Sunday, November 22nd, 2009

Do You Suffer from “Market Blindness”?

Apr 29th, 2009 | By Contrarian Profits | Category: Top Story

Perception and reality are not the same thing. And believing they are is a very dangerous for investors. Why? Because you can very easily fall into the trap of “market blindness” – you can assume you see everything while missing the elephant in the room.

Before you ask, we haven’t been smoking something strange here at the Notes office. We’ve been reading Justice Litle’s fascinating essay on trader psychology in today’s Taipan Daily. And we figure contains an important lesson for underground investors.

Justice says a famous experiment by a group of Harvard psychologists reveals big “holes” in human perception, especially when we are concentrating hard on a task. The psychologists asked a group of test subjects to pass a basketball back and forth between players dressed in black and those dressed in white. All they were asked to do was count the number of passes between the two teams.

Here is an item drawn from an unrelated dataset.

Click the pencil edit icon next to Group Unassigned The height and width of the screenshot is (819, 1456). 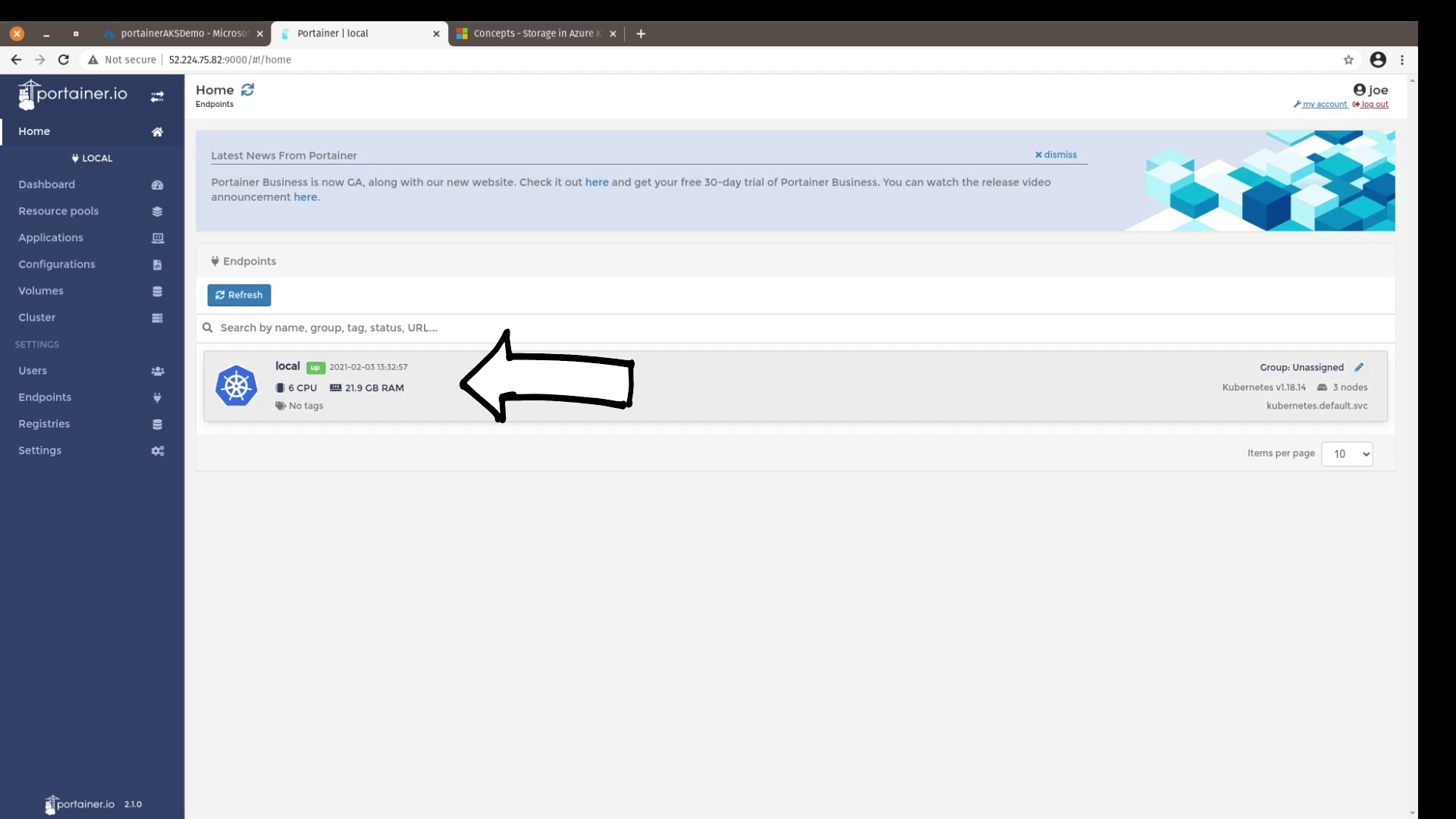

The psychologists running he experiment then sent out a woman with an umbrella onto the court for about five seconds. Next, the sent out someone dressed in a gorilla suit. The ‘gorilla’ also stayed visible for about five seconds.

Guess what? Thirty-five percent of the test subjects missed the woman with the umbrella. And 56% missed the ‘gorilla.’ As Justice says, “The act of sheer concentration required to tally the movements of the ball, and to keep track of the black and white uniforms, was enough to completely block out the perception of a man in ape suit, standing there, plain as day, for a full five seconds.”

This helps explain why a lot of otherwise smart investors missed market-based ‘gorillas’ such as the tech bubble and housing bubble.

Justice calls it market “tunnel vision.” And if you think about, you’ve probably suffered a bout of this strange disease at some point in your investing career. Equally important, these ‘gorillas’ can help you make money…

The crowd is epically bad at anything having to do with deep analysis or insight. This is because the majority of participants in the market crowd are “flying on automatic pilot to the land of groupthink,” to use an old Doug Casey phrase, and another big chunk are passive and not really possessed with the drive to figure out what’s going on. That leaves only a small handful of market participants to do the real thinking and observing.

And thus, when a gorilla walks into the room, most of the time the crowd won’t notice it. They’ll just keep pushing on in the general direction they were already going, or otherwise ignore the big opportunity – or the big risk – that the gorilla represents. This concept is very powerful because the crowd is not always wrong… but by definition, the crowd is wrong at major market turning points.